In this virtual lockdown the idea of being able (if only for a short while) to converse with people who have a mutual interest (roses) is a very good thing. It is almost as if those gardens, as beautiful as they were (the two I visited yesterday), were of secondary importance. It was the conversation that topped my experience at Rita Monaco and Francesca Albertazzi’s garden as well as in Mary Irvine and David Macvey's.


Rosa 'Mme Hardy' -  Mary and David Macvey's garden

At the Irvine/Macvey garden I noticed hidden in a little corner a lovely and most wonderful petal dump! The garden with lots of varieties including old roses, and very new ones hybridized by Brad Jalbert was neat to the point that it reminded me of my Rosemary who in our Kerrisdale garden used scissors to trim and edge the grass by flower beds.

I will be sexist and say here that behind every successful woman’s garden there is a man.
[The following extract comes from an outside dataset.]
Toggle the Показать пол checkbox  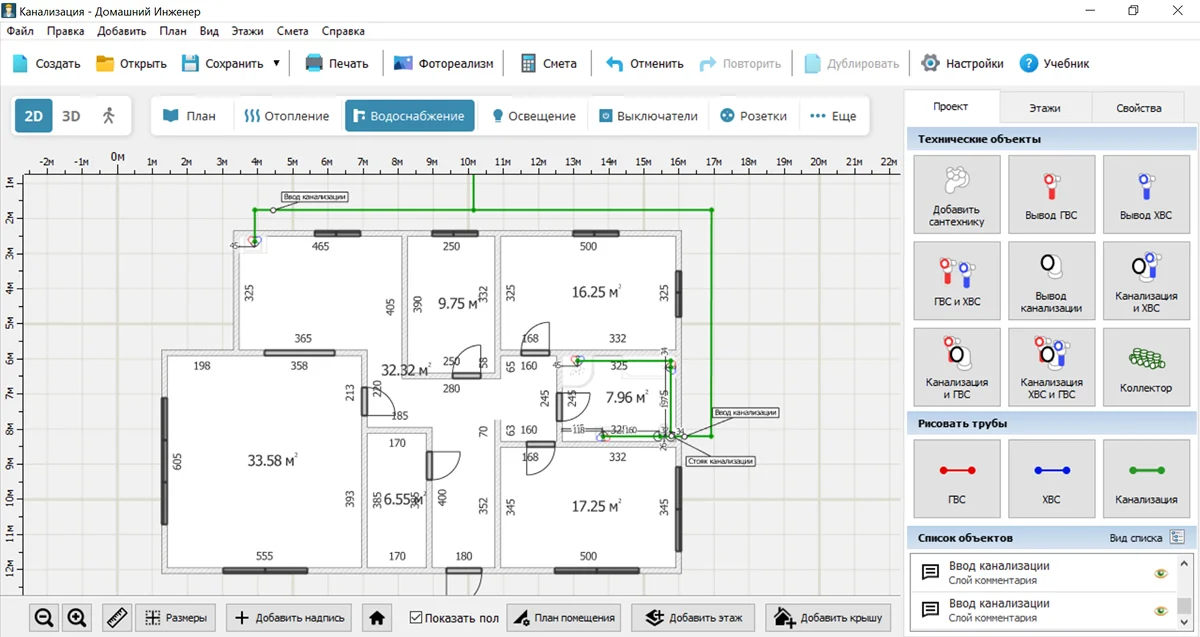pyautogui.click(x=417, y=618)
The man in question, David Macvey is the man who weeds, mows and makes her-and-his garden the delight that it was for me to enjoy.
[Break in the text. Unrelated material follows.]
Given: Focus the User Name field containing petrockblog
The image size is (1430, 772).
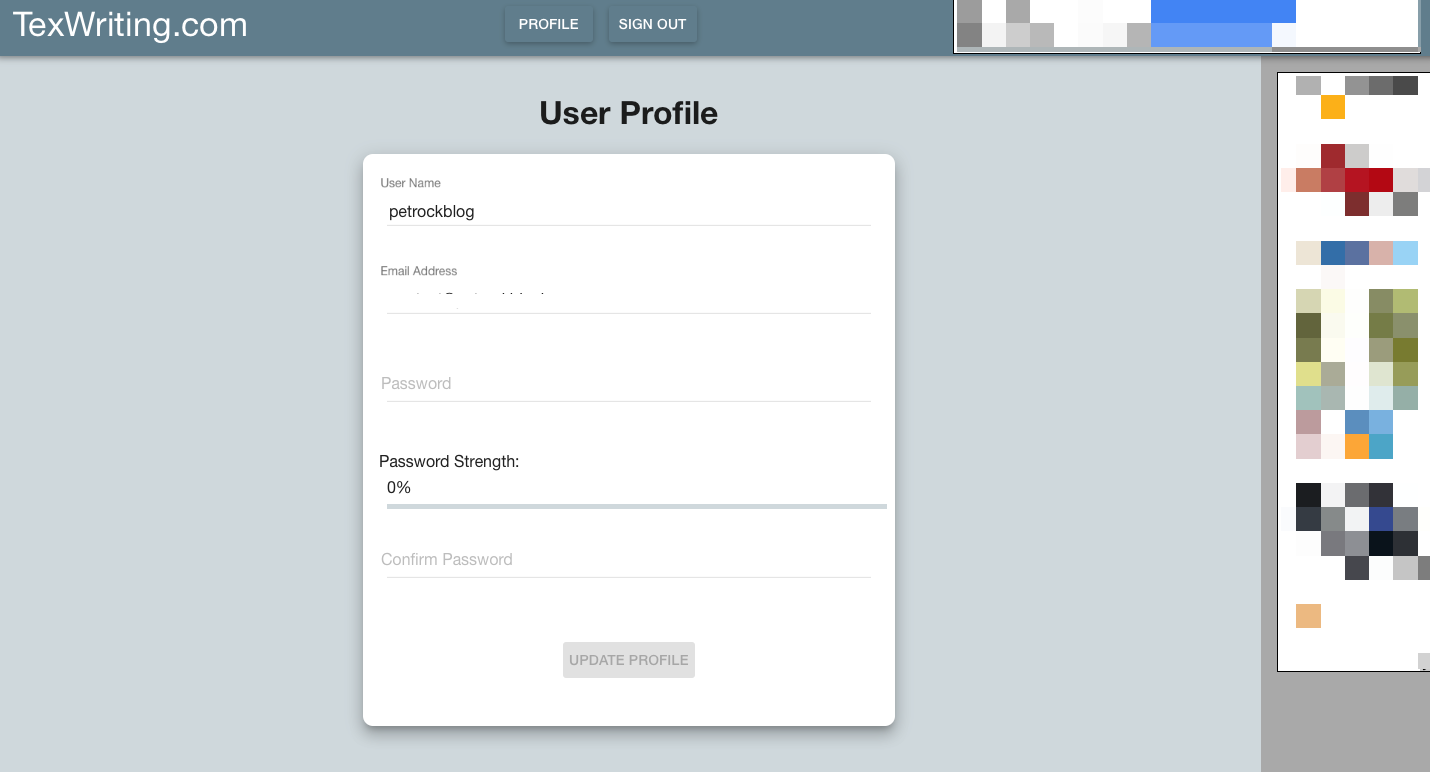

The rose petal dump at the Irvine/Macvey garden

Rita and Francesca's garden combines the talents of mother and daughter. I never got to meet Francesca’s husband as he was sent away to shop. Mother (Rita) is a talented painter whose landscapes remind me of the northern Italy we visited last year. There are those columnar and very Italian cypresses in them.


Rosa 'Compassion' - Rita and Francesca's garden

Francesca is an able interior decorator. This means that if you combine that popular garden discovery of the 90s that gardens should have rooms with Rita’s sense of the artistic you have a garden that is smallish but full of detail (neat detail and well grown plants) no matter where you look.

In both gardens I was helpfully de-snobbed a tad. In the Irvine/Macvey garden I just happened to smell Rosa ‘Julia Child’, a rose I have snubbed because of the name. What a divine scent this rose had!
In the Italian garden I spotted a beautiful English Rose that wasn’t. It was Rosa ‘Compassion’ a Harkness rose.